The above is what I'm aware of. My wife left the US in 2007 but didn't file a state/federal return then as she believes her part time job would not have made her eligible for filing anyway. 

So, does filing the old FBARs still meet the situation in the first box on the webpage?


----------



## Bevdeforges

Personally, I'd go with the first box. The little dribs and drabs that didn't get reported in prior year most likely wouldn't make any difference in taxes due - and the statute of limitations on tax returns is only 4 years, IIRC. (Technically, income not reported is open to audit "forever" - but on small sums like what you're talking about, I really suspect you'd just be asking for problems by amending returns at this late date.)

On the pension fund, no, it doesn't need to be reported on the income tax form. 

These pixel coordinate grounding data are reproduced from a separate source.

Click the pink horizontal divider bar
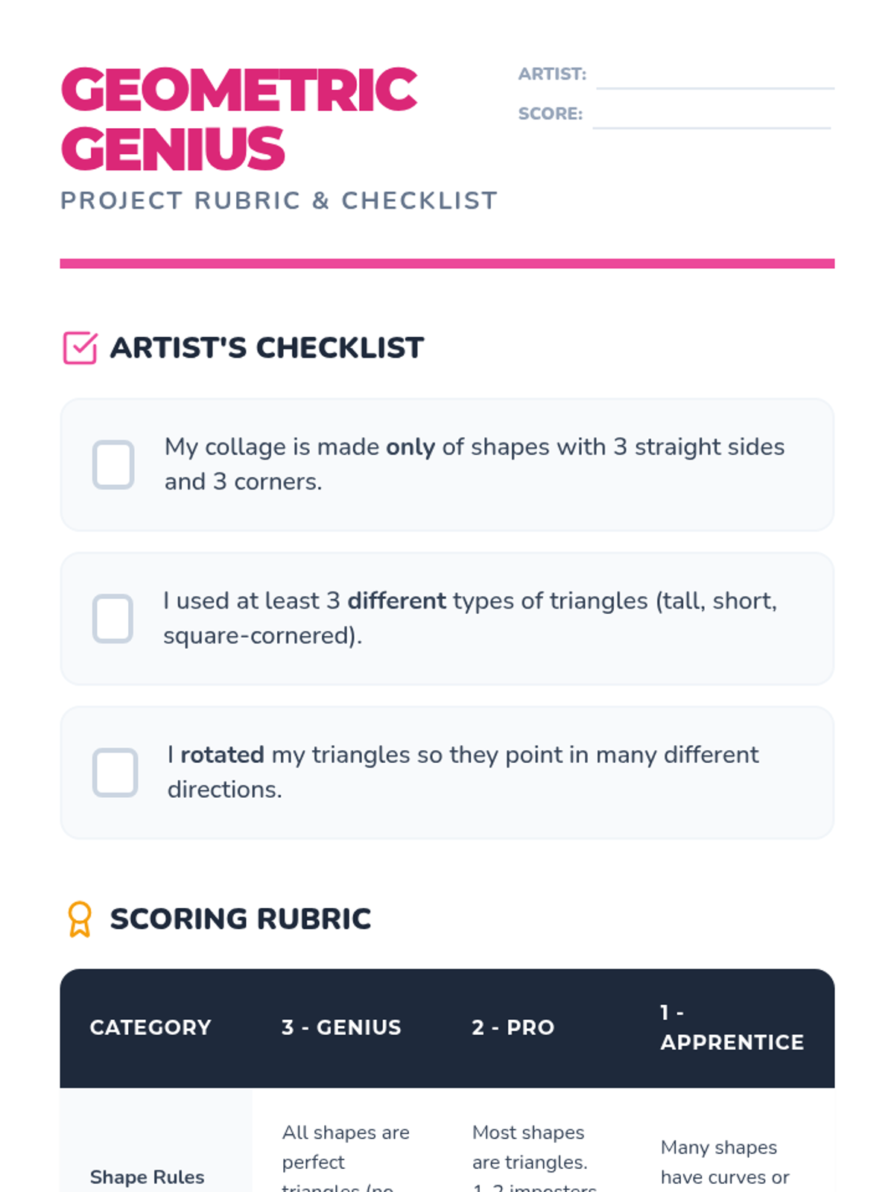 (447, 263)
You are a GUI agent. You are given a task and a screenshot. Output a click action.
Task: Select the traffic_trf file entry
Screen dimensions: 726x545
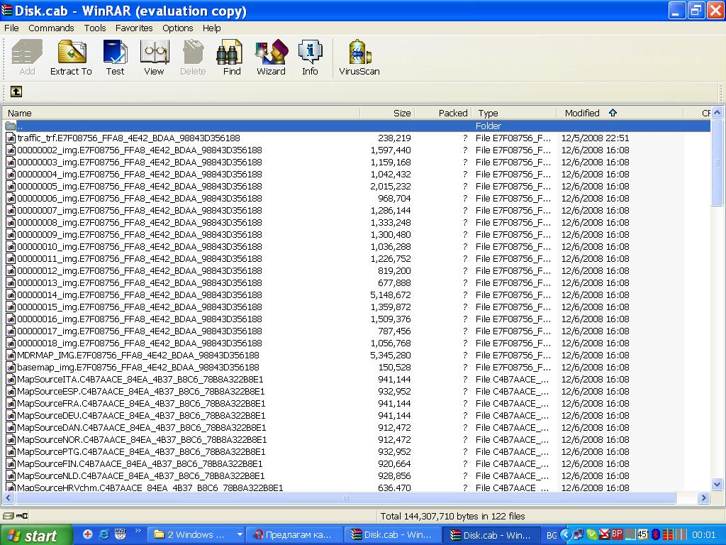click(128, 138)
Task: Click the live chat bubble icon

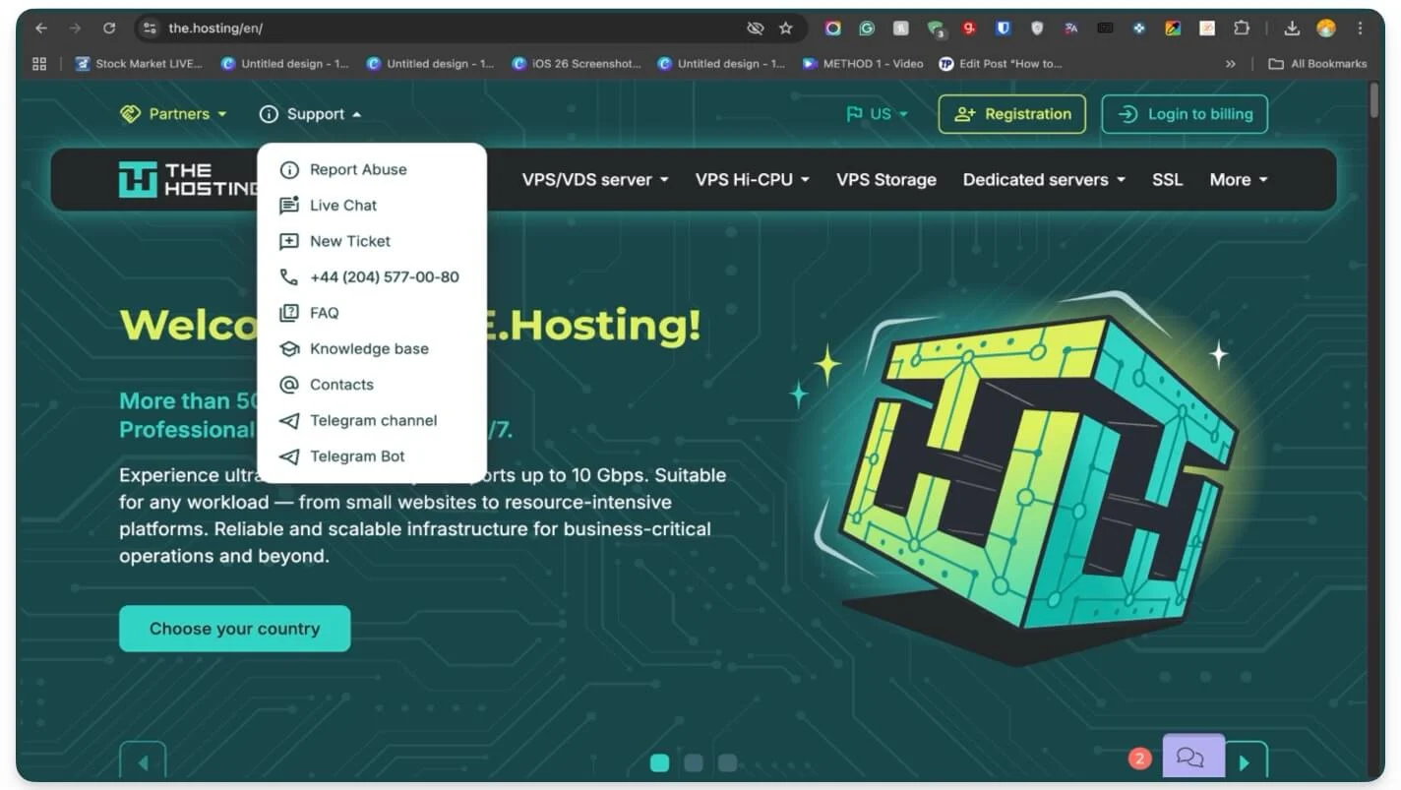Action: (x=1191, y=758)
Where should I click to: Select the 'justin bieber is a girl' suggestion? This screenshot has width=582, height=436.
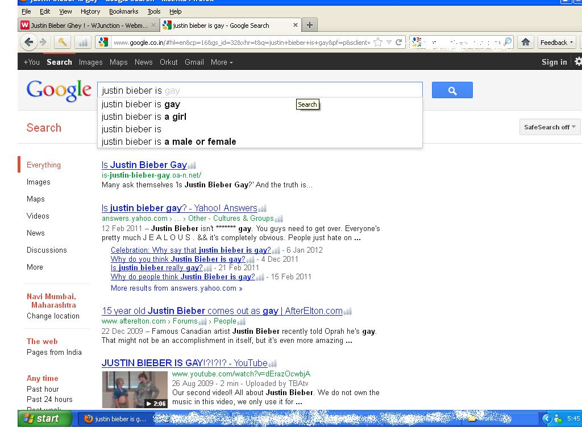point(144,116)
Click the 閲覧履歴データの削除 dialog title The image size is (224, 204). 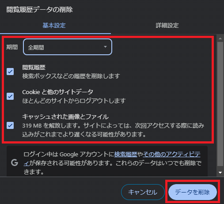[x=39, y=10]
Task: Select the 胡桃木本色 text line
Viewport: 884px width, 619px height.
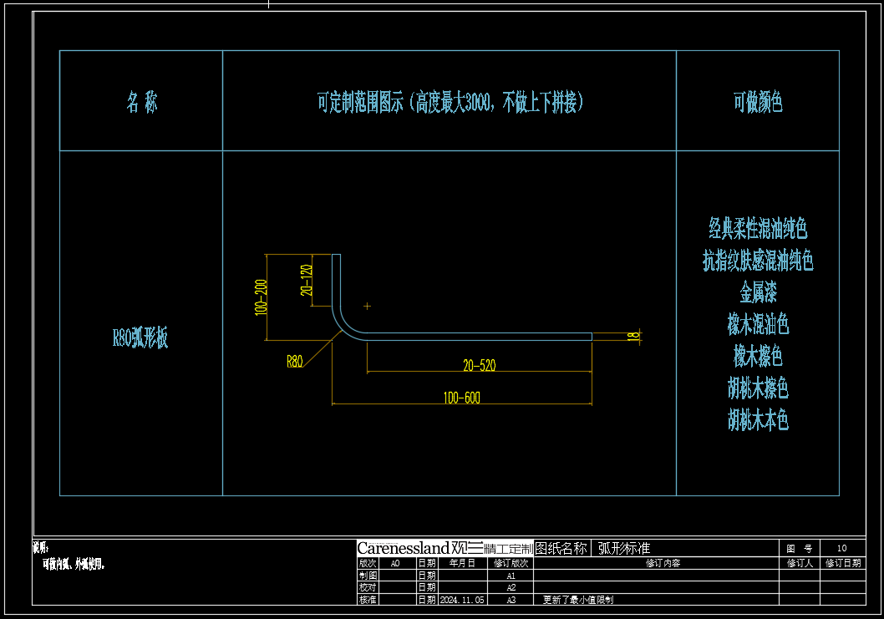Action: point(758,420)
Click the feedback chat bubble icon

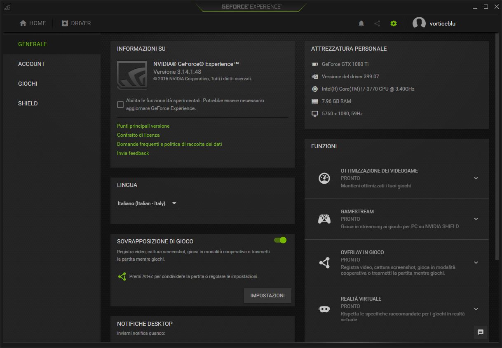pyautogui.click(x=480, y=332)
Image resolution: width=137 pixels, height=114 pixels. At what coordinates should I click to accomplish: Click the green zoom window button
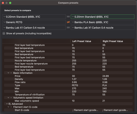pos(10,3)
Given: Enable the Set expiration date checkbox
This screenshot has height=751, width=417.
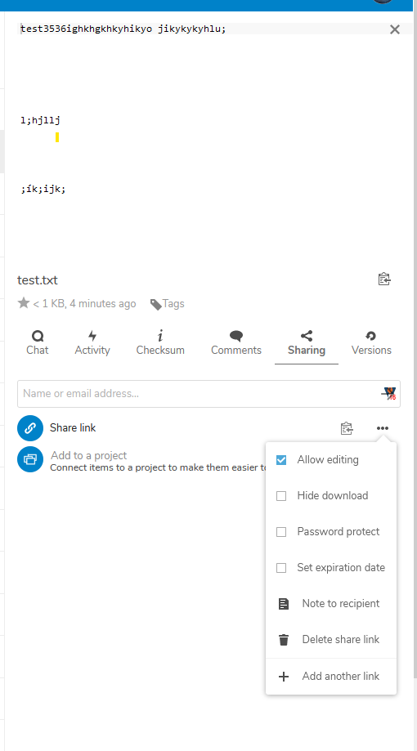Looking at the screenshot, I should [x=281, y=568].
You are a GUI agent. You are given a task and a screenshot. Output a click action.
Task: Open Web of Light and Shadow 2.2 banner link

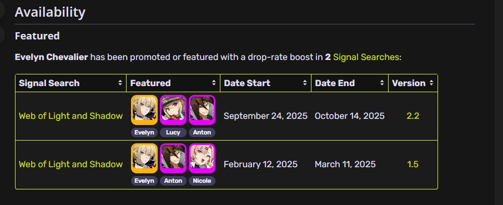pos(71,116)
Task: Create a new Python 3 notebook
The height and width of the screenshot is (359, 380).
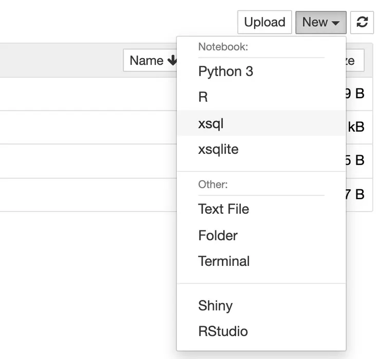Action: point(225,71)
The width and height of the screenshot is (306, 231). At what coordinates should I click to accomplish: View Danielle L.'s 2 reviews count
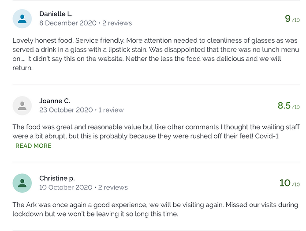117,23
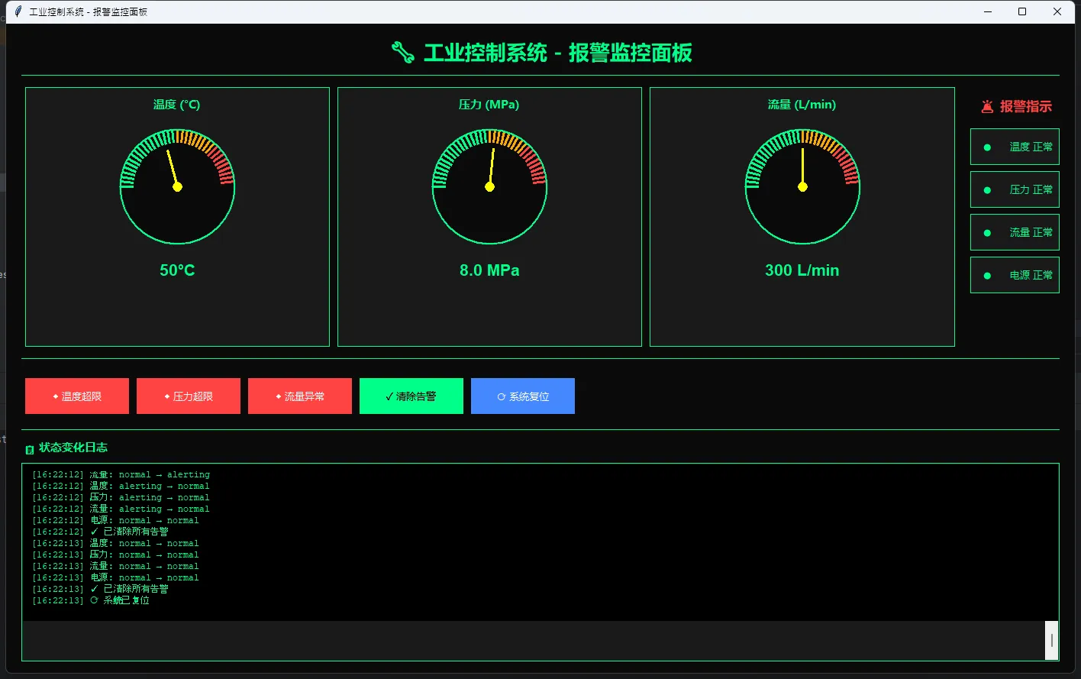Click the app feather icon in title bar
Viewport: 1081px width, 679px height.
pos(18,11)
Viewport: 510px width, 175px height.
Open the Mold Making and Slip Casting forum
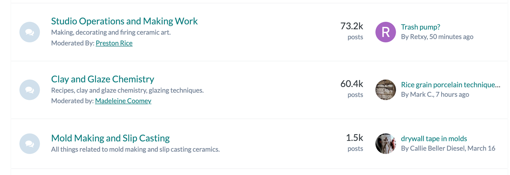(x=110, y=138)
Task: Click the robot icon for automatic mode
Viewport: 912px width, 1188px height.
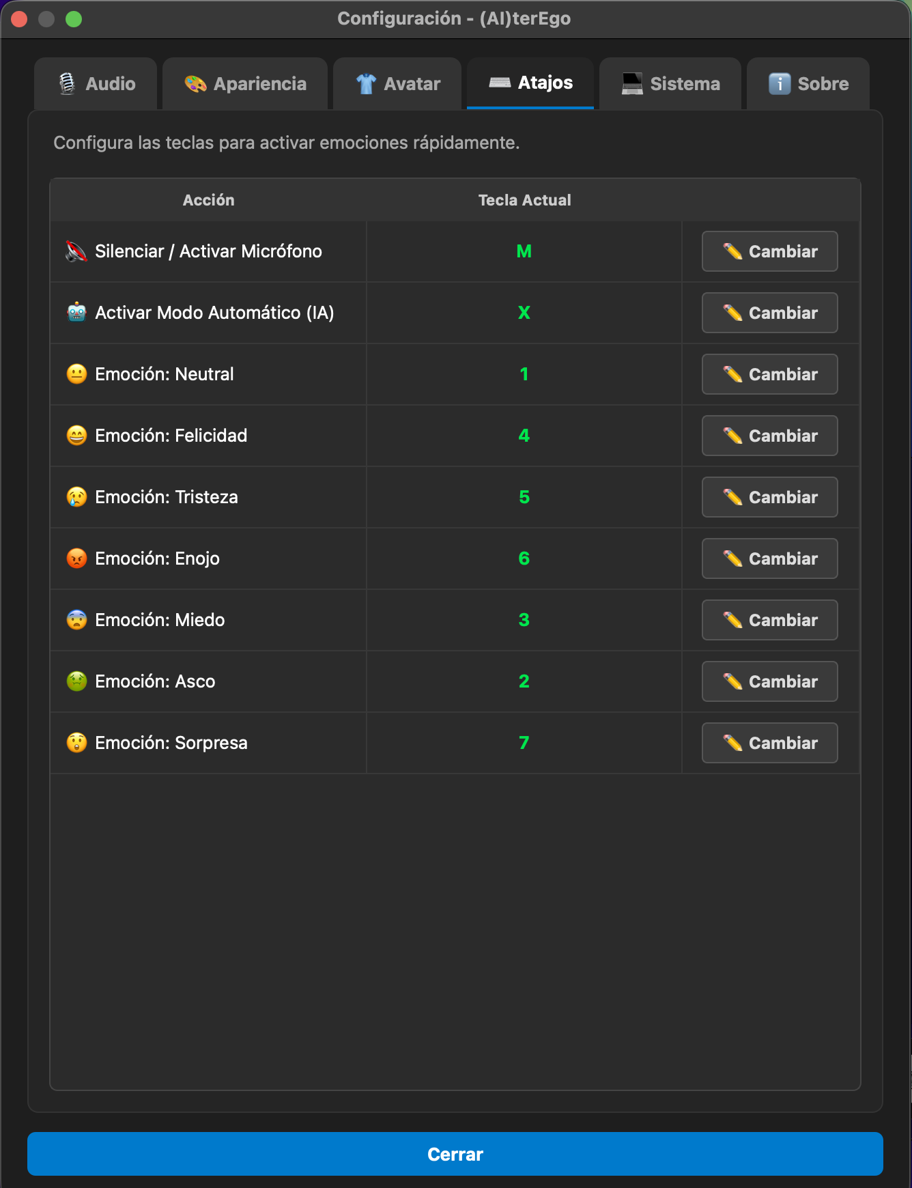Action: [76, 313]
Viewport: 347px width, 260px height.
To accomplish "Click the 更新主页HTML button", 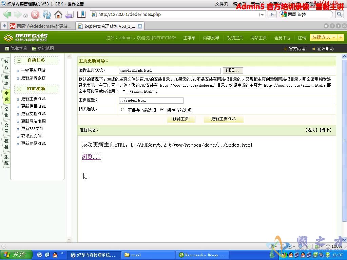I will (223, 119).
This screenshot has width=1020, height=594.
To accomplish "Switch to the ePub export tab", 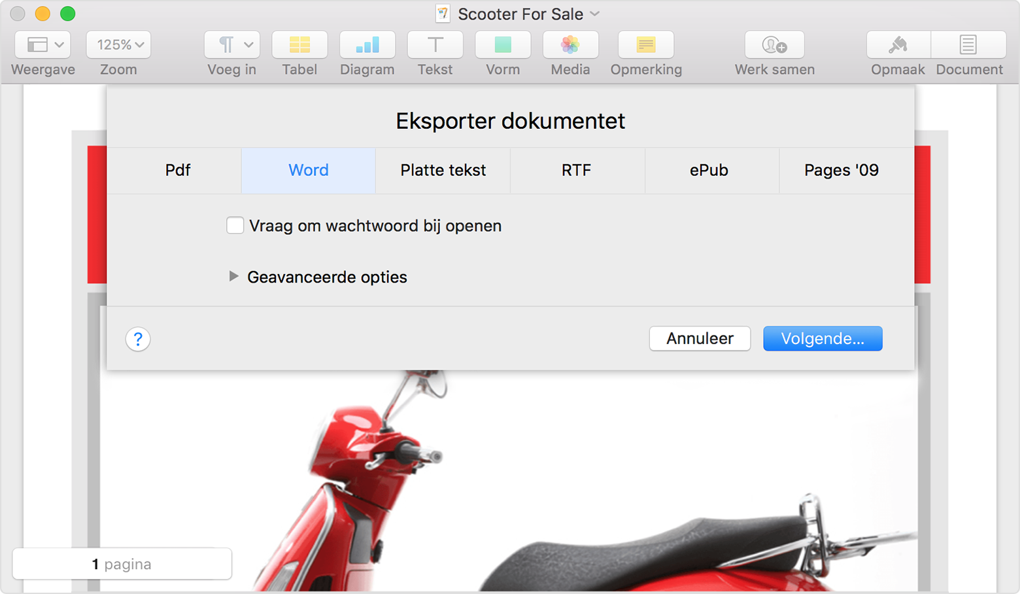I will coord(709,170).
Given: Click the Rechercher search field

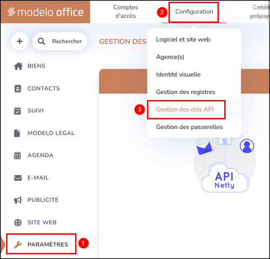Looking at the screenshot, I should [x=60, y=41].
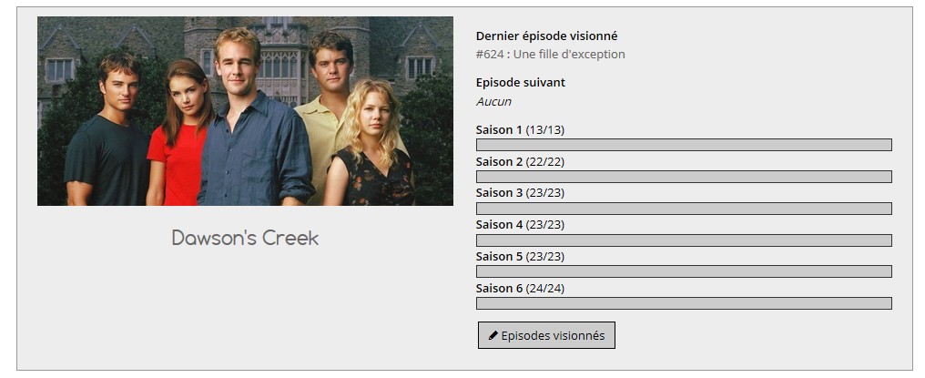Click the Saison 2 progress bar
This screenshot has width=925, height=378.
pos(684,177)
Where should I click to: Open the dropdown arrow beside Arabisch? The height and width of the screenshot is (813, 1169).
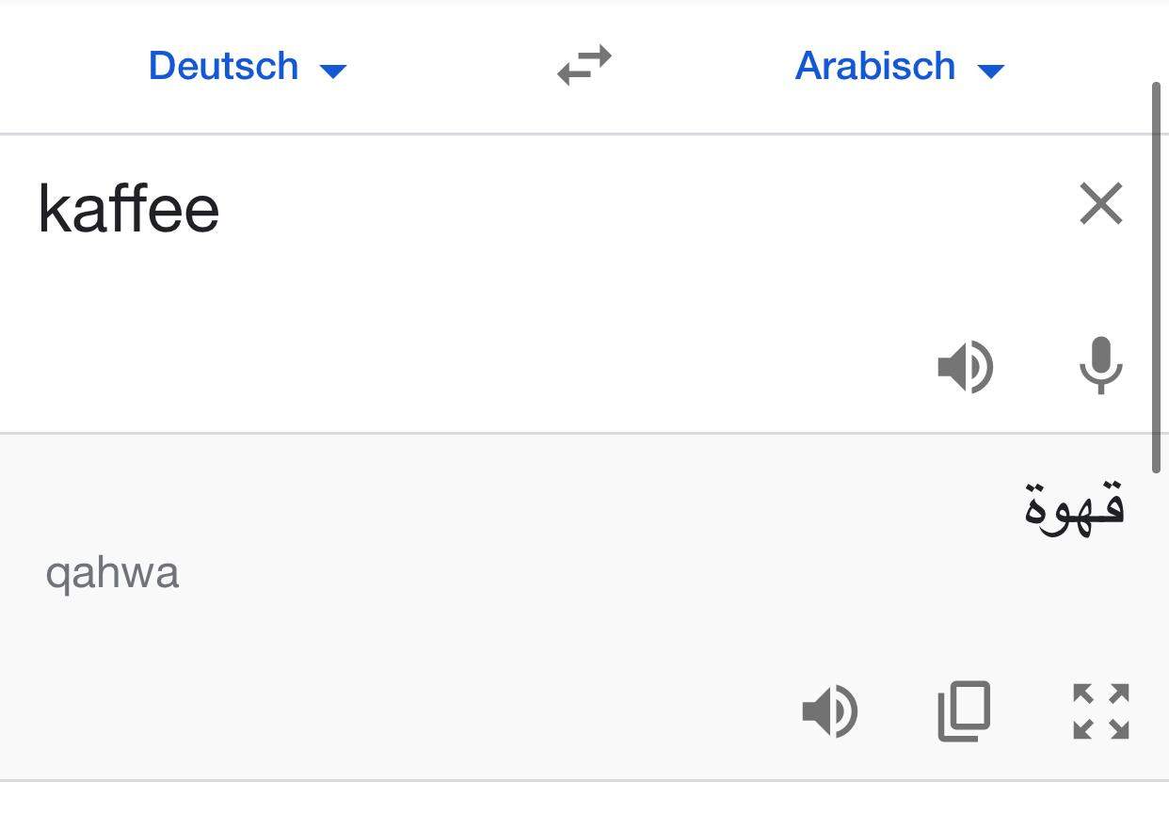990,70
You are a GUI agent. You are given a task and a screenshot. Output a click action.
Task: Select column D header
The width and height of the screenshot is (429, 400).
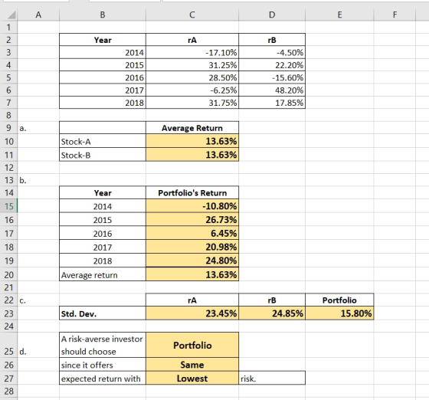(x=272, y=15)
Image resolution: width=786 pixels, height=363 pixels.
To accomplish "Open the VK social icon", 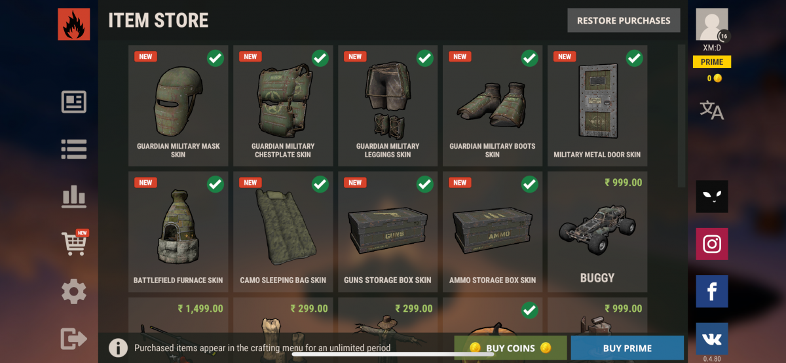I will click(712, 339).

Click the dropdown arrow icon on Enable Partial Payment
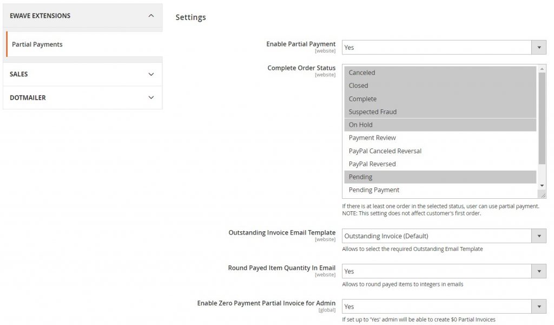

On the gift tax - you won't owe anything anyhow. Gift tax forms are primarily "information returns" that will come out to be used when (and if) the giver files an inheritance tax return. I had something similar with my Dad - filed the gift return (with no taxes due) and then when he died, he was so far under the threshold for inheritance tax that it now strikes me as a waste of time to have filed the gift tax return.

If you want to file the back FBARs, I'd just do so and indicate that she just recently learned of the requirement to file as her reason why the forums are late.
Cheers,
Bev


----------



## sunrise85

Thanks Bev. 

It's a strange one I suppose because she knew to file FBARs from 2010 and knew what they were for, but neither of us realised her bank account in 2007 and 2008 went over the limit as she didn't work. It's easy to forget about something that happened 7 years ago when you aren't aware of requirements at that time I guess. 

So is it a case of saying that in the explanation box? I'm wondering what is considered a good explanation, what isn't and what effect either has on filing a late FBAR.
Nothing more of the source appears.